National Coming Out Day

Until people no longer need to come out — once or many times — we still need days like “National Coming Out Day” to raise awareness that this is still a necessary experience for many. It also serves to reassure those who are still scared that it’s going to be okay.

Despite my campness, I’ve lost count of how many times I’ve come out as gay.

I guess the first time was when I was 15 and told a friend I didn’t think I was straight. I remember the terror I felt the next day for having shared — I swore my friend to secrecy, and we didn’t speak about it for years.

The next time was in my first year of university, when I was 19. After a few too many vodka diet cokes on a night out, I gave in to my suppressed sexuality and spent the night snogging a guy in a club.

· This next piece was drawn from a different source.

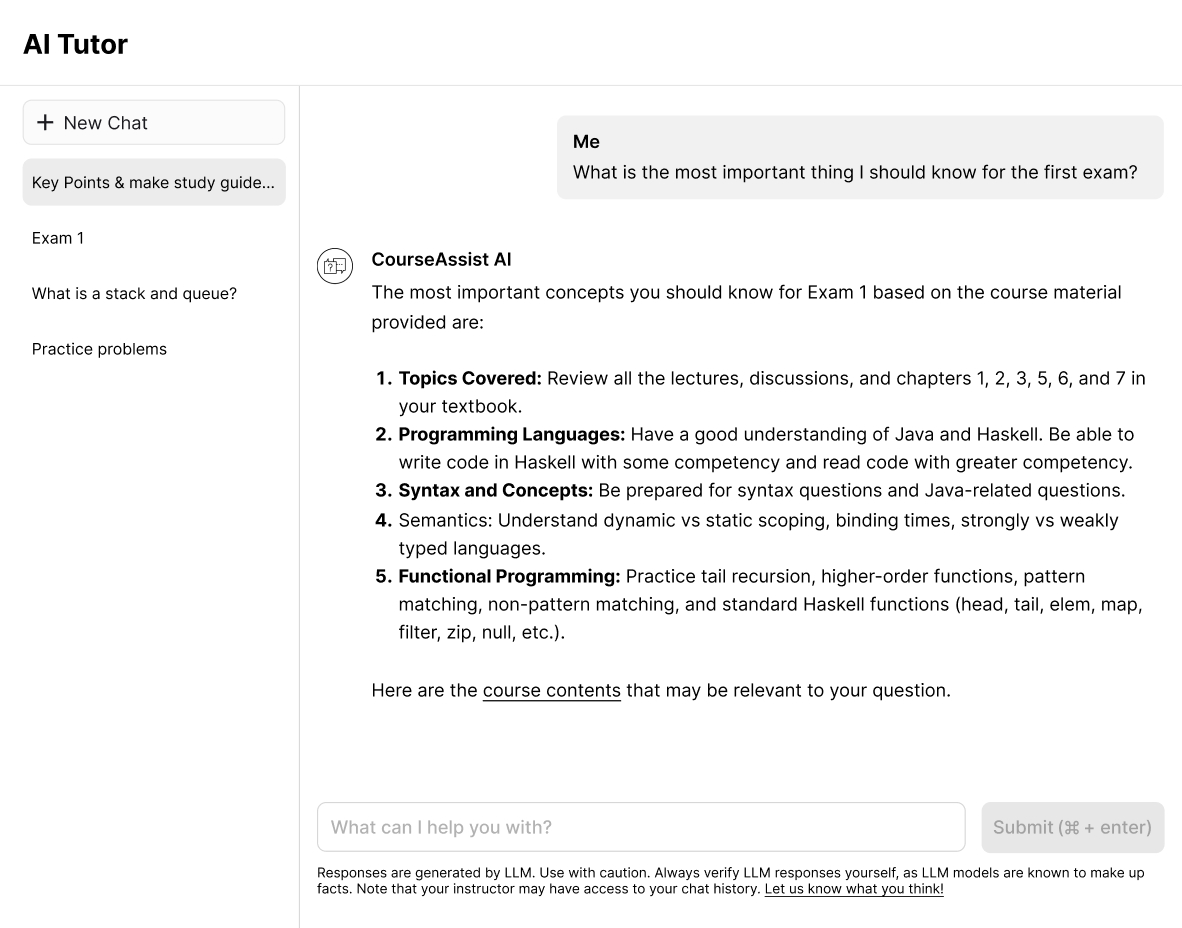Select the stack and queue chat
1182x928 pixels.
point(134,294)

The next morning, there was no hiding my true self from my flatmates.

A year later, I was home for the holidays, and my mum kept asking me why I wasn’t myself and why I was avoiding coming home. The little nod I gave when she finally asked me — after checking that I wasn’t on drugs or upset about a girl — if I was gay marked the next time I came out.

Every time I start a new job or meet someone new, I feel like I come out again.

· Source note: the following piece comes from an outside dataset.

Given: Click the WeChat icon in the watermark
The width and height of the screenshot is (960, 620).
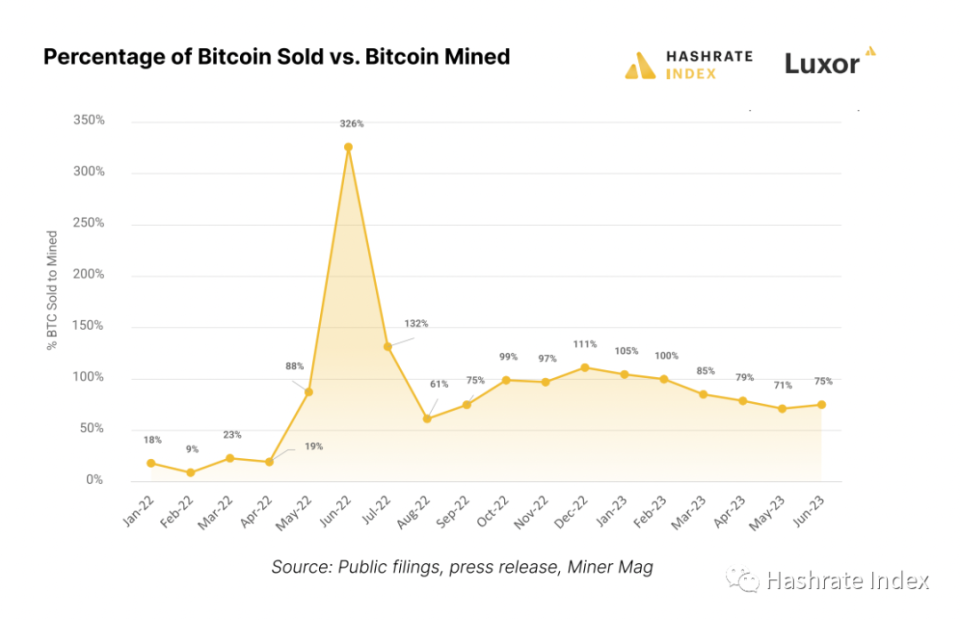Looking at the screenshot, I should point(742,579).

It also happens in smaller ways that still have a big impact on me — doctors assuming my partner is female, receiving a letter addressed to Mr. & Mrs., or the assumption on holiday that I need a twin hotel room because two men couldn’t possibly share a bed.

As a white, gay man, I’m acutely aware that even these examples reflect privilege. Nearly every time I’ve come out, it has ultimately been met with positivity and support. When I think of my trans friends, I know that hasn’t always been the case. Given the current hostilities faced by the trans and non-binary community, I can’t imagine the fear they endure at the prospect of coming out for the first time and all the times that inevitably follow.

So, if you’re straight and cis reading this, instead of thinking “not ANOTHER day for the alphabet mafia,” consider how many times you’ve had to share your sexual preference or a deeply personal aspect of your identity with a complete stranger. Until we’re all in your position and people are accepted just as they are, we’ll continue to need days like today.